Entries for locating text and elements

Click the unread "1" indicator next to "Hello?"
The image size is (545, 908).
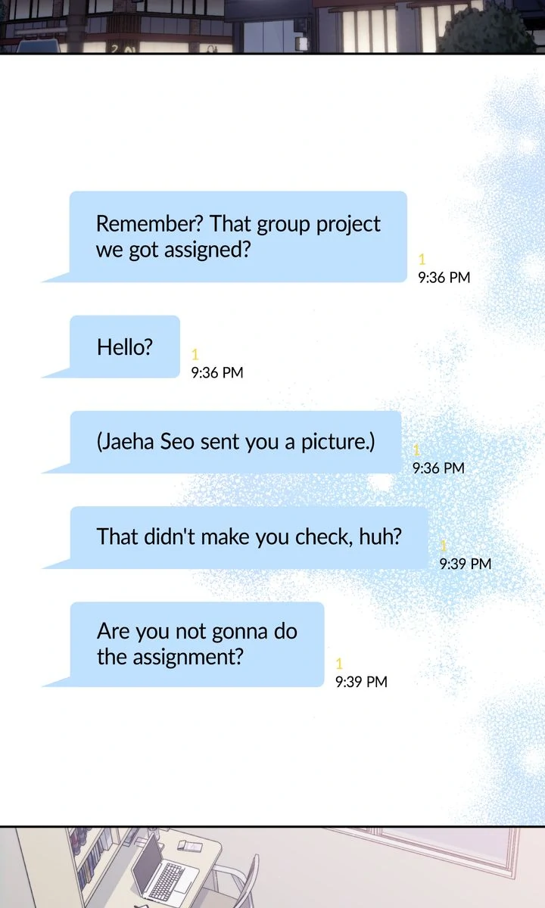pos(195,354)
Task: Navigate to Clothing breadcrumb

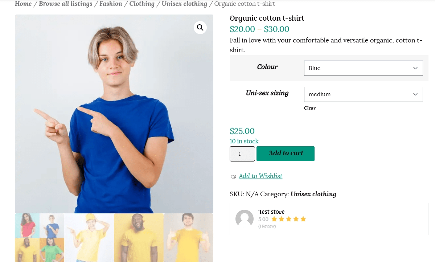Action: (142, 4)
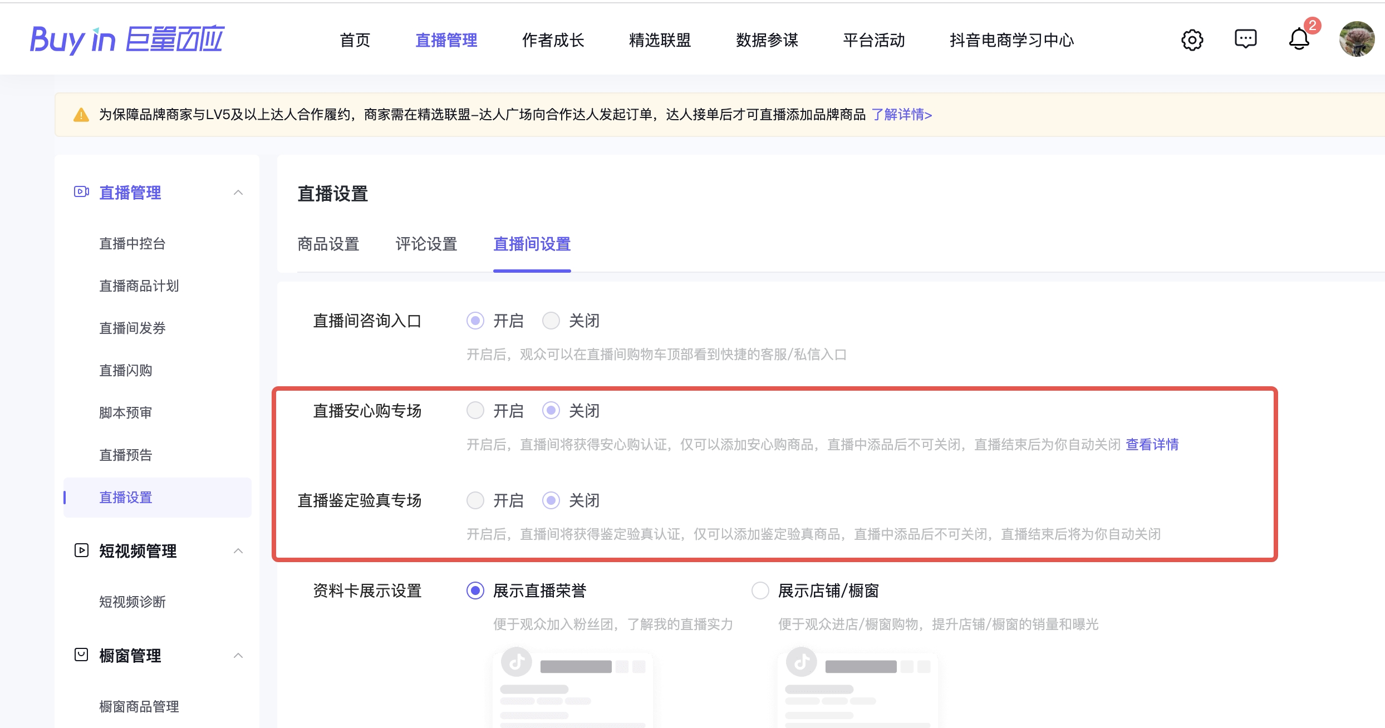Open notifications bell with badge
The image size is (1385, 728).
pyautogui.click(x=1299, y=40)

** WRITTEN INSTRUCTION **
Please render the rows above as a JSON list of strings, one string per line, without blank lines. Leave the pictures out.

** SOLUTION BELOW **
[
  "Click the unread \"1\" indicator next to \"Hello?\"",
  "The image size is (545, 908).",
  "pos(195,354)",
  "Task: Navigate to Clothing breadcrumb",
  "Action: (142, 4)",
  "Open notifications bell with badge",
  "The image size is (1385, 728).",
  "pyautogui.click(x=1299, y=40)"
]